You could pass it to a function that has a parameter of the type of a variable length array the following way

void    my_func( size_t row, size_t col, int arr[row][col] )
{
        printf("test2: %d", arr[0][1]);
}

Or if to place the definition of the enumeration before the function declaration

    enum { row = 3, col = 4 };

then the function could be also declared like

void    my_func( int arr[][col], size_t row )
{
        printf("test2: %d", arr[0][1]);
}

Here is a demonstrative program that shows three different approaches. The first one when an array is defined with compile-time constants for array sizes. The second one when a variable length array is created.
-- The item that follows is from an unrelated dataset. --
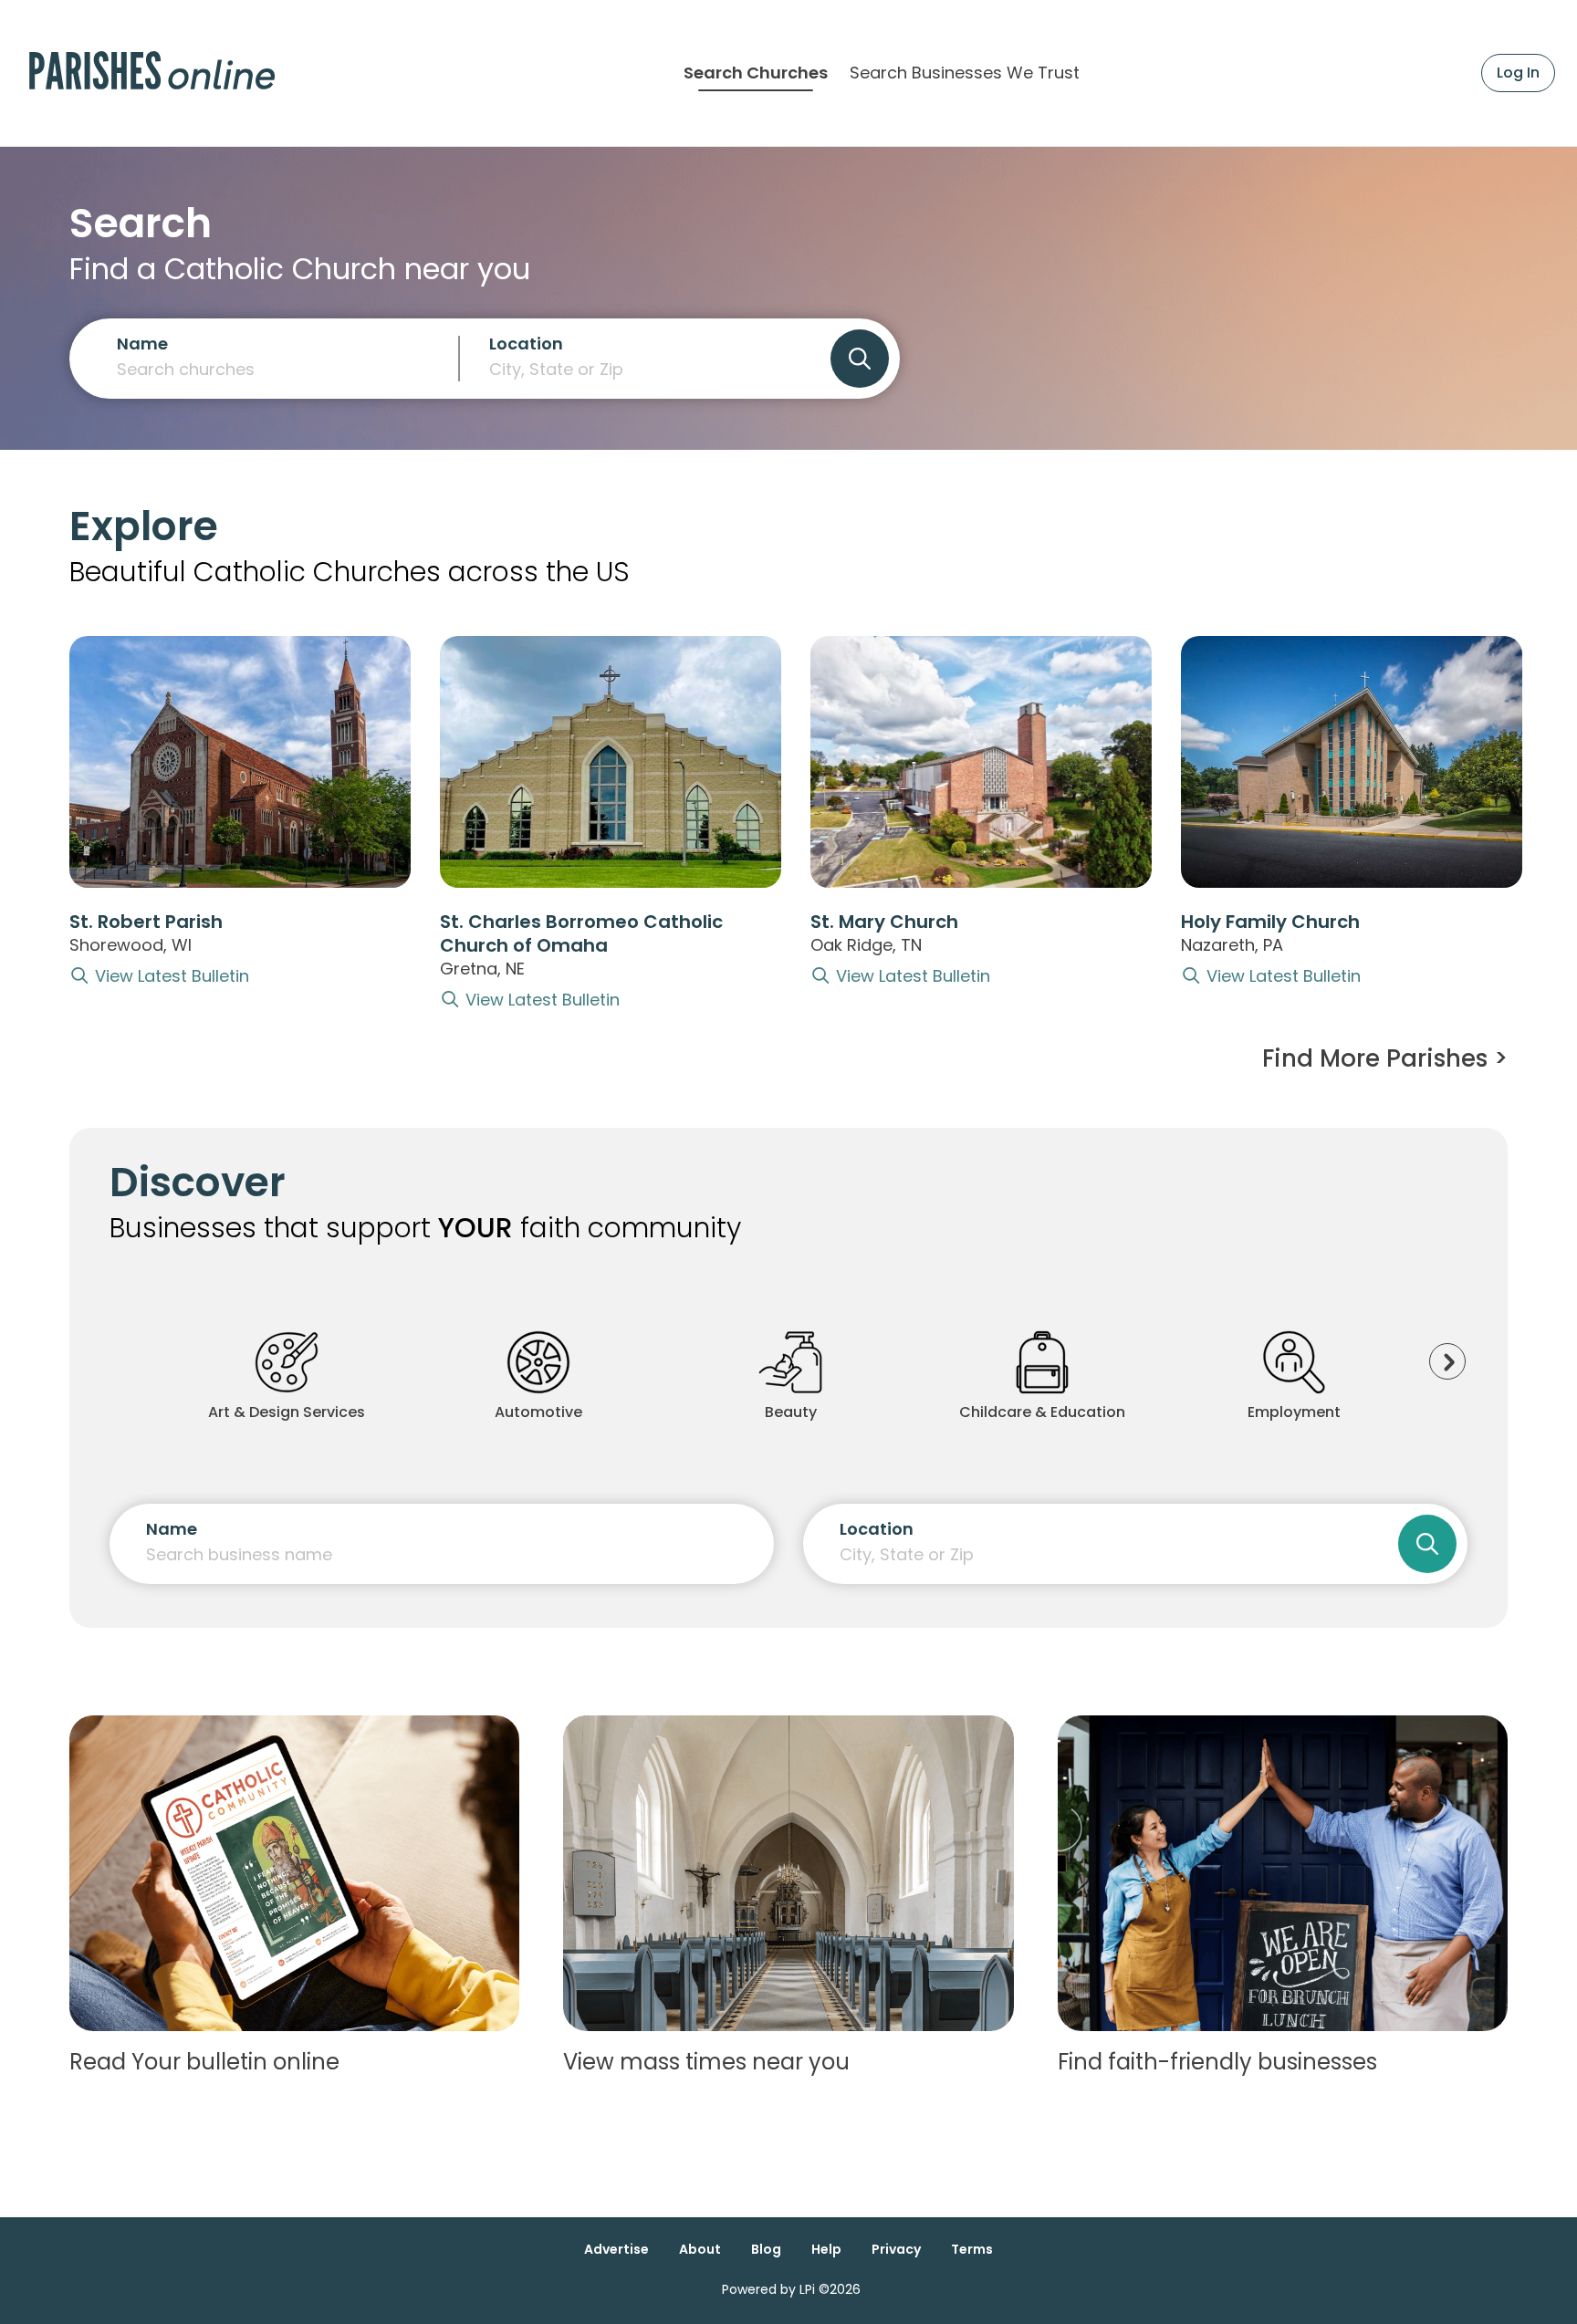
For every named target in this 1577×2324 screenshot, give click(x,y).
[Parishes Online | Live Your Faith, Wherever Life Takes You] (152, 73)
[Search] (859, 358)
And the third one when a one-dimensional array of pointer to one-dimensional arrays are allocated dynamically.

#include <stdio.h>
#include <stdlib.h>
#include <string.h>

enum { row = 3, col = 4 };

void output1( int a[][col], size_t row )
{
    for ( size_t i = 0; i < row; i++ )
    {
        for ( size_t j = 0; j < col; j++ )
        {
            printf( "%d ", a[i][j] );
        }
        putchar( '\n' );
    }
}

void output2( size_t row, size_t col, int a[row][col] )
{
    for ( size_t i = 0; i < row; i++ )
    {
        for ( size_t j = 0; j < col; j++ )
        {
            printf( "%d ", a[i][j] );
        }
        putchar( '\n' );
    }
}

void output3( int **a, size_t row, size_t col )
{
    for ( size_t i = 0; i < row; i++ )
    {
        for ( size_t j = 0; j < col; j++ )
        {
            printf( "%d ", a[i][j] );
        }
        putchar( '\n' );
    }
}


int     main(void)
{
        int arr1[row][col] = 
        {
                {1,2,3,4},
                {3,4,5,6},
                {5,6,7,8}
        };

        output1( arr1, row );
        putchar( '\n' );

        const size_t row = 3, col = 4;

        int arr2[row][col];

        memcpy( arr2, arr1, row * col * sizeof( int ) );

        output2( row, col, arr2 );
        putchar( '\n' );

        int **arr3 = malloc( row * sizeof( int * ) );

        for ( size_t i = 0; i < row; i++ )
        {
            arr3[i] = malloc( col * sizeof( int ) );
            memcpy( arr3[i], arr1[i], col * sizeof( int ) );
        }

        output3( arr3, row, col );
        putchar( '\n' );

        for ( size_t i = 0; i < row; i++ )
        {
            free( arr3[i] );
        }

        free( arr3 );
} 

The program output is

1 2 3 4 
3 4 5 6 
5 6 7 8 

1 2 3 4 
3 4 5 6 
5 6 7 8 

1 2 3 4 
3 4 5 6 
5 6 7 8 

Pay attention to that the function output2 can be used with the array arr1 the same way as it is used with the array arr2.

Answer 4

It needs a funny looking typecast, but I did it this way:

#include <stdio.h>

void my_func(int **arr, int cols)
{
    int (*matrix)[cols] = arr;
    printf("test2: %d\n", matrix[0][1]);
}

int main(void)
{
        const int row = 3;
        const int col = 4;

        int arr[3][4] = {
                {1,2,3,4},
                {3,4,5,6},
                {5,6,7,8}
        };
        printf("test1: %d\n", arr[0][1]);

        my_func(arr, col);
}

IDEOne Link

Answer 5

The function can be declared as

void my_func(int arr[][4])
{
    printf("test2: %d", arr[0][1]);
}

Note that you don't have to specify the size of the first dimension.